И что ты ей скажешь? Что молоко умертвия способно — да что там «способно» — коренным образом изменяет человеческую природу, извращает ее, особенно — в детях! Что теперь ее «сыночки ненаглядные» скорее всего обречены, что ждет их либо смерть, либо нечто более жуткое, чем смерть?! К чему, зачем ей знать об этом — ей, которую тебе надлежит сдать ресурджентам или же самому упокоить, иначе погибель, уже верная, ожидает обоих близнецов! Умершая должна умереть повторно, теперь — окончательно; только тогда появится мизерный шанс спасти детей.
О шансе ты, конечно, промолчишь. О всем прочем — расскажешь. И спросишь, задерживая дыхание (как сейчас задерживал в саду, ожидая вопроса от падре Тимотео): «А как вообще вам удалось?..»
Она не знает, конечно. И мало что помнит. Был прыжок, и была увлекающая книзу тяжесть, вода в горле, в легких, последняя мысль о детях, тьма беспросветная, которую вдруг что-то оттолкнуло — прочь, прочь! — и потом какие-то лохмотья воспоминаний, боль во всем теле, шум прибоя в ушах, грохот деревянной бочки, лунный свет на лице, кусливая мошкара отдельных, непонятных до конца картин — очень знакомых: мостовые, улицы, фасады, решетки окон на первых этажах; лай собак — как голодные, жадные крики демонов Ада, у которых отобрали законную добычу; она вполне осознала себя только уже в этой комнатенке, когда прижимала к груди («Но тогда не кормила, нет, мессер, нет!») своих сыночков, две свои кровиночки. И спасибо Малимору: навещал, помогал, подсказывал, как быть, успокоил: раз случилось такое, значит, судьба. Хоть понимала, конечно: за все надлежит расплачиваться, тем более — за чудо. Это ведь чудо, правда, мессер?!
И снова — ну что ты мог ей ответить?! Да, разумеется, чудо. Не громкое, пышное и величественное, а обыденное, преисполненное слез и страданий чудо, которому ты стал случайным свидетелем. Большая честь, неподъемная ответственность.

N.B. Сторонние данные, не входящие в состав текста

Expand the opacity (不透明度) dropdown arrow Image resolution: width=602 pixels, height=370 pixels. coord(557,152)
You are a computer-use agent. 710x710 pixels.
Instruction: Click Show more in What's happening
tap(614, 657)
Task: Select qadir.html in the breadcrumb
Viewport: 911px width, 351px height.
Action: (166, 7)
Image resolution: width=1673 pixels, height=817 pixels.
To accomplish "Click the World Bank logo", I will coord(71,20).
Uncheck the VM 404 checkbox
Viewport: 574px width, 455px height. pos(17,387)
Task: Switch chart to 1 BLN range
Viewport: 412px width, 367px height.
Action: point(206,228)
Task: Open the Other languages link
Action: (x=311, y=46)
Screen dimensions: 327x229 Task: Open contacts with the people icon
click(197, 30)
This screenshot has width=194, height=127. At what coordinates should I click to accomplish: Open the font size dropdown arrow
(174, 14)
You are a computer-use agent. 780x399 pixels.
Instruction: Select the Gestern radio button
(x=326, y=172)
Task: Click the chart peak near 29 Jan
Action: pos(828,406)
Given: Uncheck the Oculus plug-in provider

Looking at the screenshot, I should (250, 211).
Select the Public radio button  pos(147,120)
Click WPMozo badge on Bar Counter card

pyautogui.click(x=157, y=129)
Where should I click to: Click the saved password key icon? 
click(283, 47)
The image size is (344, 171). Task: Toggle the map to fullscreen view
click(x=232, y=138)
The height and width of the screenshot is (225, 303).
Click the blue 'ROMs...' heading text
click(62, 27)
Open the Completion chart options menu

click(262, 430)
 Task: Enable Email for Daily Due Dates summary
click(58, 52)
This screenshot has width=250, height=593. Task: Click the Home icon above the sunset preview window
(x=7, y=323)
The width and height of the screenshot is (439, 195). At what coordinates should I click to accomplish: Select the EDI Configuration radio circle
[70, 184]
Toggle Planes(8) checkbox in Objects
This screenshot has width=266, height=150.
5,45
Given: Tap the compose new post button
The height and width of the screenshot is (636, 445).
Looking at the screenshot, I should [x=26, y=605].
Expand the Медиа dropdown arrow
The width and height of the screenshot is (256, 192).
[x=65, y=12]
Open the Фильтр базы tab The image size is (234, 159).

И — она права — за все надлежит платить. За дар прикосновения к чудесному — тем более.
Итак, ты объяснил ей, что и как. Она покорно, даже радостно согласилась. «Только о мальчиках позаботьтесь!..»
Ты медлил. Убивать — грешно. Убивать ту, которая воскресла вопреки законам природы, только лишь по воле Его, — грешно вдвойне.
И была еще подленькая, суетливая мысль: «А вдруг она снова?..»
Поняла, враз посерьезнев, сказала тебе: «Нет-нет, мессер. Это уже будет навсегда, наверняка. Я… я вот знаю — теперь, когда вы пообещали, что не бросите мальчиков, я тотчас поняла: теперь смогу уйти беспрепятственно. Не бойтесь, мессер. Это быстро и почти не больно», — утешала тебя она; она — тебя!!!